Сейчас в России куда в большей степени, чем на Западе, искусство переходит в разряд десерта.

Галич не употребляет в уничижительном смысле выражение «простой народ»,– сочувствует он всегда – не себе, не себя любимого жалеет, а папашу, который повесился оттого что «и того купить, и сего купить», кассиршу, которая «трясёт белой чёлкою»... Даже и палача, пожалуй, над которым коридорная зажгла божью свечечку. А с третьей стороны – у Галича и шофёр, чей «начальничек дал упаковочку», и кассирша, полюбившая техника по счётным машинам, который «хоть и лысый, и еврей, но хороший» – все они тоже отчаиваются не оттого, что их не пускают в другой прекрасный мир...

Так что, вроде бы, и безнадёжности не получается...

Казалось бы, о безнадёжности и Олейников, и Олег Григорьев.

Вот у Олега Григорьева:

«Ездил в Вышний Волочок,

Заводной купил волчок.

Дома, лежа на полу,

Я кручу свою юлу.

Раньше жил один я, воя,

А теперь мы воем двое».

Но в этом стихе – и неожиданность, и насмешливость, смех над собой! А значит, нет и безнадёжности – есть стих.

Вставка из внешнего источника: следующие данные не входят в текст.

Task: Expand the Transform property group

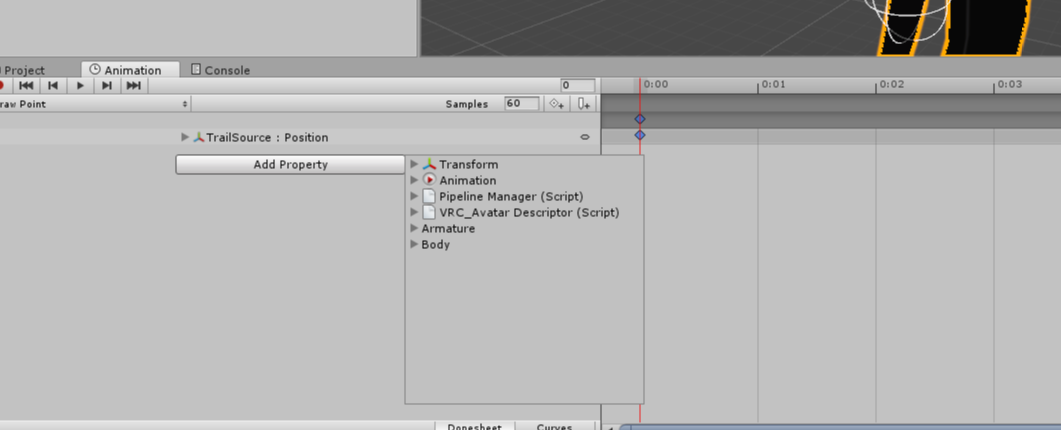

Иногда мне кажется, что и в живописи, и в поэзии после абсолютно захватывающего подъёма двадцатого века мы начали тихо опускаться на дно, вот уже коснулись его – скоро станем с красками, радостью, бульканьем подниматься?

Восприятие на слух для меня обычно досмысловое – первое ощущение стиха вообще досмысловое – мычание, из которого выскакивают или выплывают (зависит от темпа) отдельные строчки, выхватываются картины, иногда и отношения к сказанным словам не имеющие.

Собственно, с этого начинается любовь – с бормотанья.

Чтение Томаса меня поразило – он поёт. И поёт не так, как иногда поют поэты, слегка подвывая, слегка усиливая – он поёт скорее, как поют баллады, как поют country music.

У раннего Томаса, как и у раннего Пастернака, ассоциации намного пунктирней, чем у позднего, переходы образов не вынесены в слова, просто бешеная скачка.

Поздние оба – даже часто логически построены – удивительным образом эта построенность не мешает мне ни у позднего Пастернака, ни у позднего Томаса.